── DATA FOR THIS TASK ──

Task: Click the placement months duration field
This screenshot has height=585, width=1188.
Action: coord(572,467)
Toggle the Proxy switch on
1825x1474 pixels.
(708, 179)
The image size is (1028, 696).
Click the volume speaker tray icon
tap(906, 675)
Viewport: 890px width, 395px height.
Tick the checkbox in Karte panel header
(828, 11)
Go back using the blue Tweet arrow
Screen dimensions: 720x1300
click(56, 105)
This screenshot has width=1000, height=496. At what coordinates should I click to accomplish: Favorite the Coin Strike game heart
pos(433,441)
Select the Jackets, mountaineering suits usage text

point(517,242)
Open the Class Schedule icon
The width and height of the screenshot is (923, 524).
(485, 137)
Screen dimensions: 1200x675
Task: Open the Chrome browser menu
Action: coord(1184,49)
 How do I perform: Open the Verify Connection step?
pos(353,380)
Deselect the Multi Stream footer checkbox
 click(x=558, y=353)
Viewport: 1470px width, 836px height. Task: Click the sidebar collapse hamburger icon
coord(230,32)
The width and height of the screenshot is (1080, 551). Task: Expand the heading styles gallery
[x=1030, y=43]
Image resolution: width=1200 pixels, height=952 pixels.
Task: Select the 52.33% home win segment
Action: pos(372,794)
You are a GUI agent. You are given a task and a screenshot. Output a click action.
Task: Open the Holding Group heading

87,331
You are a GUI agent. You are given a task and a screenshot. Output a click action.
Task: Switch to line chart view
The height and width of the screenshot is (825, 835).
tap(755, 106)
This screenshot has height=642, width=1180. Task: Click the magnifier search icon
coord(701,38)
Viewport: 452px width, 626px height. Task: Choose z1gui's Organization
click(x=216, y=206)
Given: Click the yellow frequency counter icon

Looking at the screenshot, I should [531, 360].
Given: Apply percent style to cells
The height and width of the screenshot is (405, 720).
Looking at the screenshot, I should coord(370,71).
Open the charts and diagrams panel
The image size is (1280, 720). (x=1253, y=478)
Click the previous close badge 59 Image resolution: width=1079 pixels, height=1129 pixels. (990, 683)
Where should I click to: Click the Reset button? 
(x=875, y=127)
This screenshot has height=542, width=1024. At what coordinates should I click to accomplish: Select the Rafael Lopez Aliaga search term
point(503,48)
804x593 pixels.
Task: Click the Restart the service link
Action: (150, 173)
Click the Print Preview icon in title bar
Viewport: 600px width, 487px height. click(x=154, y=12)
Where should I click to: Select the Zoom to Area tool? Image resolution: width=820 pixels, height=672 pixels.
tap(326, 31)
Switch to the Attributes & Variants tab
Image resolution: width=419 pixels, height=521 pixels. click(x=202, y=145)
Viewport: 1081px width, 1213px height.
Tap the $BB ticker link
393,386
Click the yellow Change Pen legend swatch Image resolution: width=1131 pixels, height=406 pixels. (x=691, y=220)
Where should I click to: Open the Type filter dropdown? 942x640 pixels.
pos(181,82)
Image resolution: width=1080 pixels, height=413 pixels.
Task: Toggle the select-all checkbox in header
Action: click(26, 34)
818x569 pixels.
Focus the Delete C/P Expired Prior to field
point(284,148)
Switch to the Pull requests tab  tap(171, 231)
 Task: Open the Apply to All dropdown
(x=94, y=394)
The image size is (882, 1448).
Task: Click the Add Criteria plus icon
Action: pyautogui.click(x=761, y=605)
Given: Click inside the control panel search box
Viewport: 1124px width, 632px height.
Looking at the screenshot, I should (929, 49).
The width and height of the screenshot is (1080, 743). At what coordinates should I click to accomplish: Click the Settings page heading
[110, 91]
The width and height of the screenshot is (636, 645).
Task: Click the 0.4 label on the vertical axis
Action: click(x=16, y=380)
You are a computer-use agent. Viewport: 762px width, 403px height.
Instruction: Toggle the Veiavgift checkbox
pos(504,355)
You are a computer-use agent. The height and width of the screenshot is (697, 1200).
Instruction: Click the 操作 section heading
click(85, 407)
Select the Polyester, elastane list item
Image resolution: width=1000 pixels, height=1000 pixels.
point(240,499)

───

[EXERCISE AIM] In the data above, start at the line that has "Viewport: 1470px width, 836px", stop after the line that has "Given: Apply percent style to cells", and print every line in between exactly as it stands.

[EXPECTED OUTPUT]
Viewport: 1470px width, 836px height. Task: Click the sidebar collapse hamburger icon
coord(230,32)
The width and height of the screenshot is (1080, 551). Task: Expand the heading styles gallery
[x=1030, y=43]
Image resolution: width=1200 pixels, height=952 pixels.
Task: Select the 52.33% home win segment
Action: pos(372,794)
You are a GUI agent. You are given a task and a screenshot. Output a click action.
Task: Open the Holding Group heading

87,331
You are a GUI agent. You are given a task and a screenshot. Output a click action.
Task: Switch to line chart view
The height and width of the screenshot is (825, 835).
tap(755, 106)
This screenshot has height=642, width=1180. Task: Click the magnifier search icon
coord(701,38)
Viewport: 452px width, 626px height. Task: Choose z1gui's Organization
click(x=216, y=206)
Given: Click the yellow frequency counter icon

Looking at the screenshot, I should [531, 360].
Given: Apply percent style to cells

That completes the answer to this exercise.